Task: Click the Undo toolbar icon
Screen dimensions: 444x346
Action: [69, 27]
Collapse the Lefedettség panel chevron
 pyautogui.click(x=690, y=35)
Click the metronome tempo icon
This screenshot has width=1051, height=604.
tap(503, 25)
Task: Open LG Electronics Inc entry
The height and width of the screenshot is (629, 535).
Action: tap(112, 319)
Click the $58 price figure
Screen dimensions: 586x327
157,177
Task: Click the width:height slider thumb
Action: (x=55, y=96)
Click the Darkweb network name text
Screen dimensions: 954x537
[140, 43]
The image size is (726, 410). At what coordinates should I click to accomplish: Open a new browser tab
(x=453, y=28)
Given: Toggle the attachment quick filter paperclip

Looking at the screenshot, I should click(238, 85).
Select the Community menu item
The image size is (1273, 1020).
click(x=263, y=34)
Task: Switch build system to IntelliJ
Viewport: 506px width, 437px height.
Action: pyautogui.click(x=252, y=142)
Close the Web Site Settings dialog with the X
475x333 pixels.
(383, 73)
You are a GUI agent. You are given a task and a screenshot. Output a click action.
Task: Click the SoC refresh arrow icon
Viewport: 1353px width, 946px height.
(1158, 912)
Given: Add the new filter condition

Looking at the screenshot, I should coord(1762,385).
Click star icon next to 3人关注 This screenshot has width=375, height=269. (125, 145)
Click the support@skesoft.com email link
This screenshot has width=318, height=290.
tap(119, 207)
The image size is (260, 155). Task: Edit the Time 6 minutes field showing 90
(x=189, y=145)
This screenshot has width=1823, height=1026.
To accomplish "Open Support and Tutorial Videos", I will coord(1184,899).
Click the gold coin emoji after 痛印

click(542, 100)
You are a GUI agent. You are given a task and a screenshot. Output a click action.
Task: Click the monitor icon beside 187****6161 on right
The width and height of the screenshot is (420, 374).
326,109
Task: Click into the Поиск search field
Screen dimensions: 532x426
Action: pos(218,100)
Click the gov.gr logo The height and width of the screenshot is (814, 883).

YOUR GOAL:
Return all the rows above, line for line, without changing anything.

SOLVED PROBLEM:
Task: Click the Undo toolbar icon
Screen dimensions: 444x346
Action: [69, 27]
Collapse the Lefedettség panel chevron
 pyautogui.click(x=690, y=35)
Click the metronome tempo icon
This screenshot has width=1051, height=604.
tap(503, 25)
Task: Open LG Electronics Inc entry
The height and width of the screenshot is (629, 535).
Action: tap(112, 319)
Click the $58 price figure
Screen dimensions: 586x327
157,177
Task: Click the width:height slider thumb
Action: (x=55, y=96)
Click the Darkweb network name text
Screen dimensions: 954x537
[140, 43]
The image size is (726, 410). At what coordinates should I click to accomplish: Open a new browser tab
(x=453, y=28)
Given: Toggle the attachment quick filter paperclip

Looking at the screenshot, I should click(238, 85).
Select the Community menu item
The image size is (1273, 1020).
click(x=263, y=34)
Task: Switch build system to IntelliJ
Viewport: 506px width, 437px height.
Action: pyautogui.click(x=252, y=142)
Close the Web Site Settings dialog with the X
475x333 pixels.
(383, 73)
You are a GUI agent. You are given a task and a screenshot. Output a click action.
Task: Click the SoC refresh arrow icon
Viewport: 1353px width, 946px height.
(1158, 912)
Given: Add the new filter condition

Looking at the screenshot, I should coord(1762,385).
Click star icon next to 3人关注 This screenshot has width=375, height=269. (125, 145)
Click the support@skesoft.com email link
This screenshot has width=318, height=290.
tap(119, 207)
The image size is (260, 155). Task: Edit the Time 6 minutes field showing 90
(x=189, y=145)
This screenshot has width=1823, height=1026.
To accomplish "Open Support and Tutorial Videos", I will coord(1184,899).
Click the gold coin emoji after 痛印

click(542, 100)
You are a GUI agent. You are given a task and a screenshot. Output a click action.
Task: Click the monitor icon beside 187****6161 on right
The width and height of the screenshot is (420, 374).
326,109
Task: Click into the Поиск search field
Screen dimensions: 532x426
Action: pos(218,100)
Click the gov.gr logo The height and width of the screenshot is (814, 883).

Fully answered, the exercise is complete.